Dad just died violently. Mom married the man who might be his killer. And now the dead man's ghost is appearing to his son.

That plot comes from Hamlet, of course, but Slovak director Martin Sulik's Gypsy is not otherwise Shakespearean. There are no soliloquies and little dialogue. The prince is 15 and inarticulate, and his Ophelia is entirely sane. She's about to be exiled from her community for the same reasons that nearly everyone else in this tale is victimized: poverty and prejudice.

Set in a small mountain hamlet in eastern Slovakia, Gypsy has a documentary-style naturalism; the location is real and most of the actors nonprofessional. Only the periodic appearance of that ghost — or a purloined ostrich — adds a note of the fantastic.

The film opens with a closeup of a pair of soulful brown eyes. They belong to Adam (Jan Mizigar), a kid with so much potential that he attracts the attention of Gadjo — a Romany word generally translated in the subtitles as "whitie." Adam is "black," as Eastern Europeans often refer to Roma, or gypsies.

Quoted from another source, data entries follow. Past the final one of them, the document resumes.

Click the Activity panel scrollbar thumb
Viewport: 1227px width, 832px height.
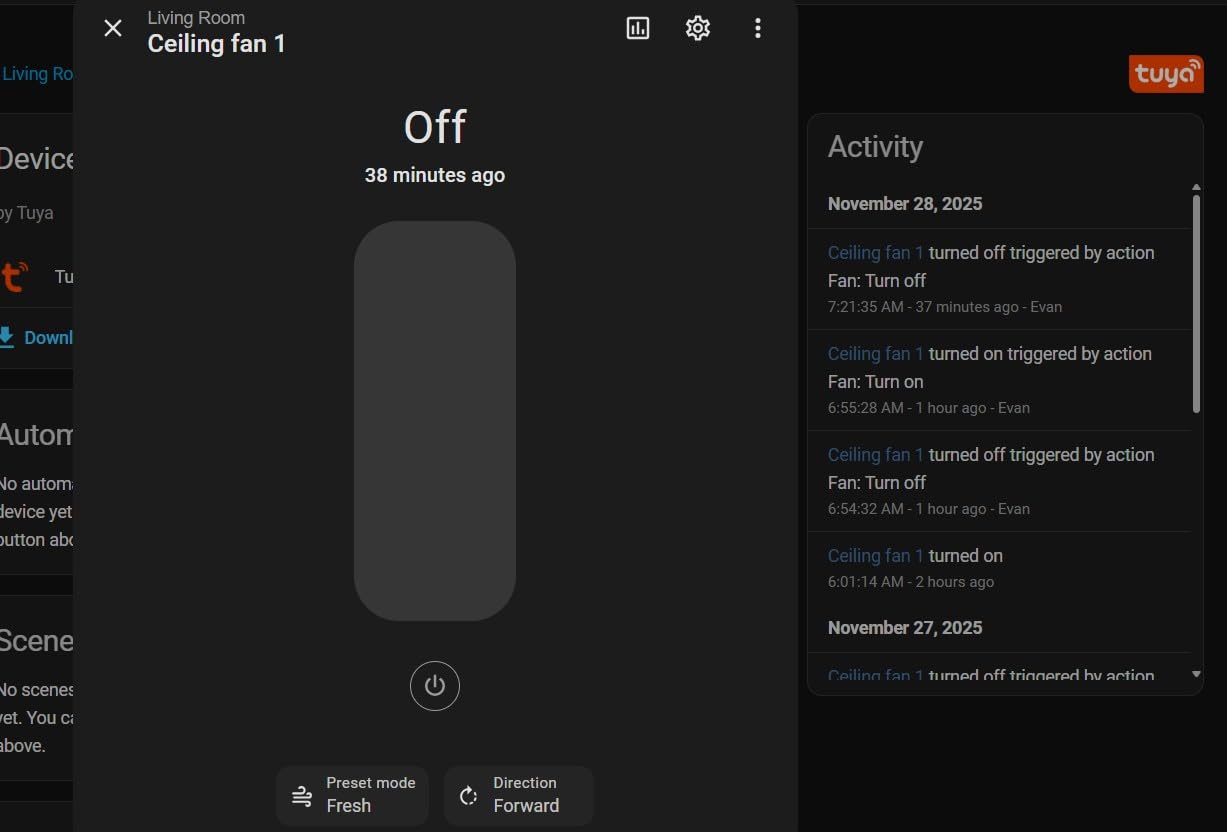[x=1196, y=303]
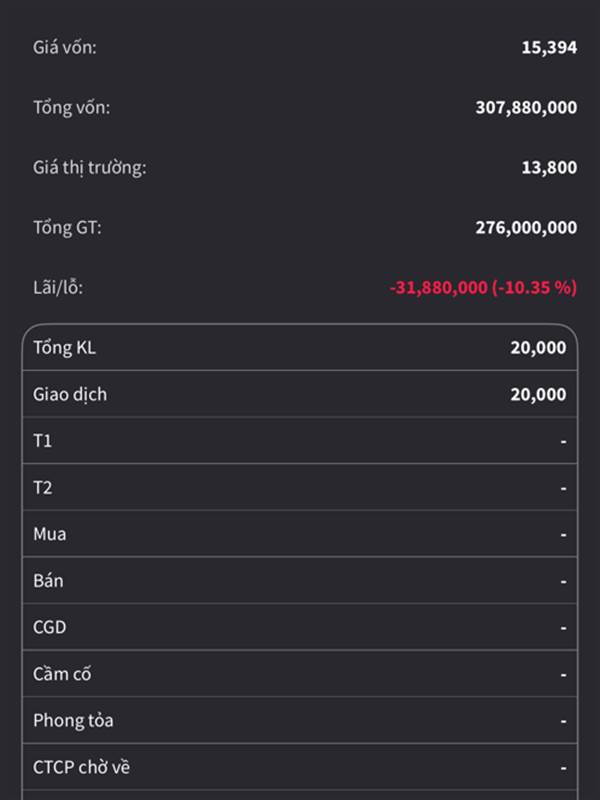Click the Giá thị trường label
The width and height of the screenshot is (600, 800).
click(x=89, y=167)
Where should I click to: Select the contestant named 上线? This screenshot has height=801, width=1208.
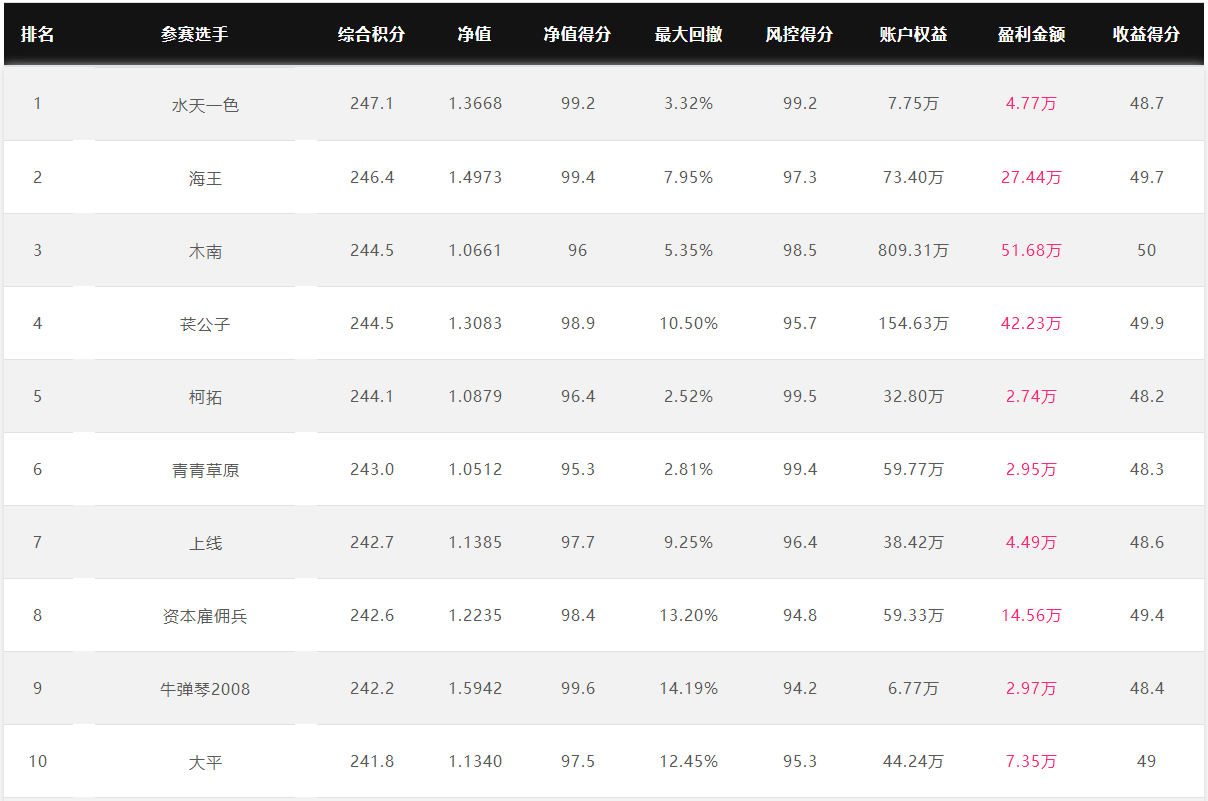coord(205,543)
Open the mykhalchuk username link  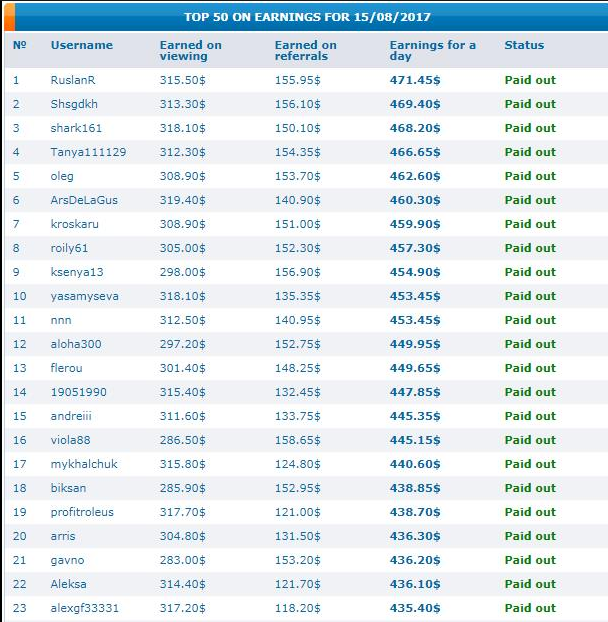tap(83, 464)
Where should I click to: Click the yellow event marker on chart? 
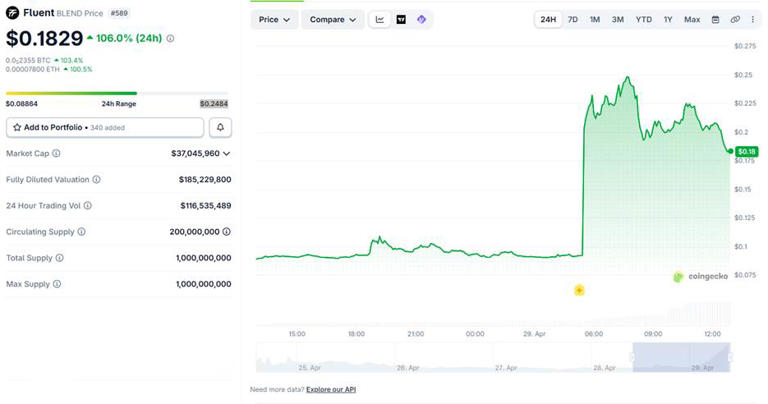pyautogui.click(x=579, y=290)

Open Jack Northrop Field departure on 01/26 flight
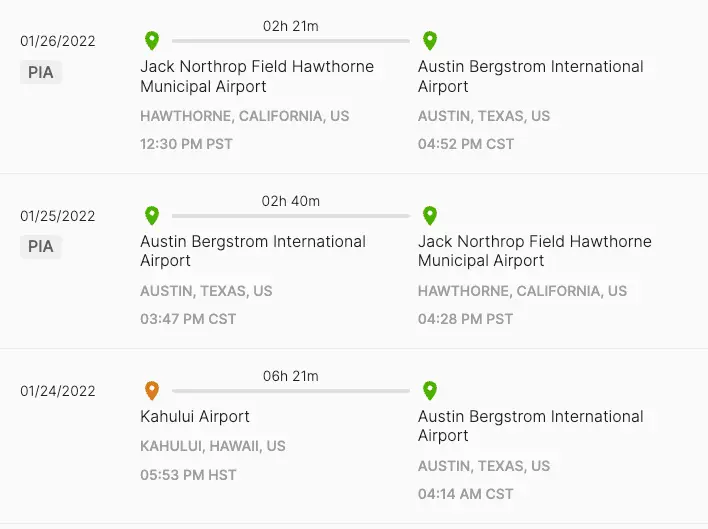coord(257,76)
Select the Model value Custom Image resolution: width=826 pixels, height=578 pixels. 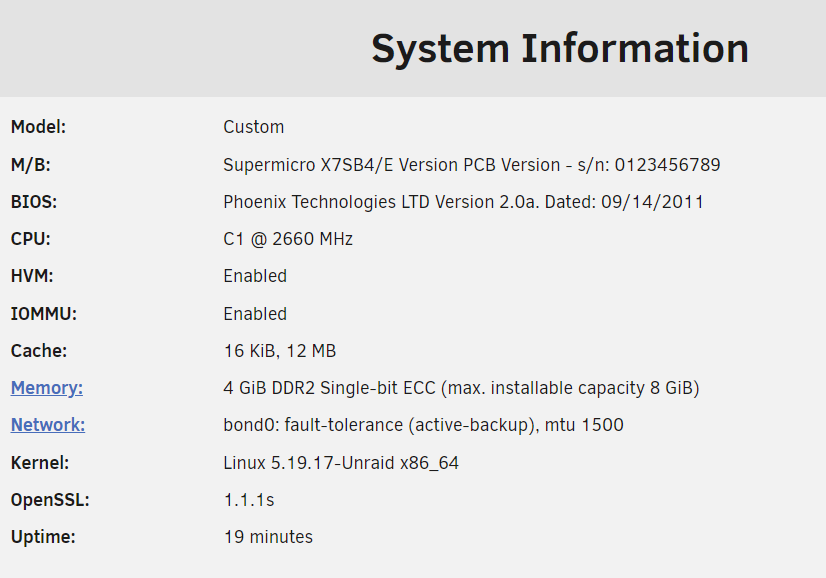click(x=253, y=127)
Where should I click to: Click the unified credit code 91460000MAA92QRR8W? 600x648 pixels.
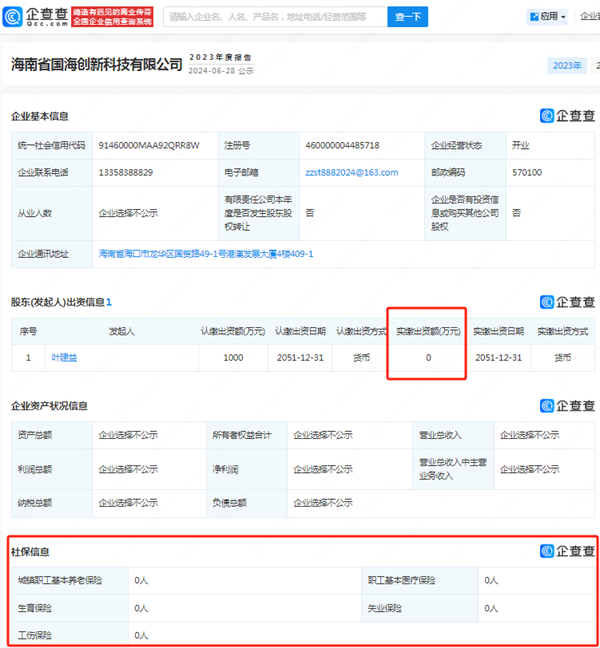click(149, 145)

The boy is a favorite of the local priest (professional actor Attila Mokos), the only non-Roma in the destitute village. Adam is also cultivated by a trio of visiting blonde- and red-haired ethnologists who are documenting Roma culture, not always with exquisite sensitivity. He's inspired to seek a better life by Jula (Martina Kotlarova), his almost-girlfriend. He even accepts legit jobs, an option few of his neighbors explore.

But the kid regularly gets into trouble, sometimes because he's trying to protect his glue-sniffing younger brother, Marian (Martin Hangurbadzo). Life doesn't get better when the boys' freshly widowed mother marries their uncle, Zigo (Miroslav Gulyas), the settlement's fixer, loan shark and crime boss.

Zigo tells Adam and Marian that stealing from whites is justified because non-Roma will abuse them at every opportunity. Arrested for a railyard theft, the boys learn that their stepfather is right, at least partially, when the cops brutalize them. But then they never would have gotten busted if Zigo hadn't insisted they join him in larceny.

Scripted by Sulik and Marek Lescak, Gypsy is direct and unfussy. The movie's stylistic simplicity places the occasional poetic moments in high relief. The scene in which Adam discovers a knife in a chunk of ice is as stunning as it is matter-of-fact. And the story's coda is gently but hauntingly surreal.

As in the films of Franco-Roma director Tony Gatlif (Latcho Drom, Gadjo Dilo), music is central; the priest leads the villagers in song, and the ethnologists delight in (and carefully record) the locals' exuberant folk-dance tunes. When Roma music isn't playing, composer Vladimir Godar provides Renaissance-style chamber music that's elegant, if sometimes a little too pretty for the story and its setting.

Gypsy won three jury prizes at the Karlovy Vary Film Festival in the Czech Republic, a country that also has a marginalized Roma community. The movie may not feel quite so urgent in the U.S., with its complex multicultural mix. But the film's local color is only a small part of its power. After all, Hamlet is not primarily about the state of Denmark.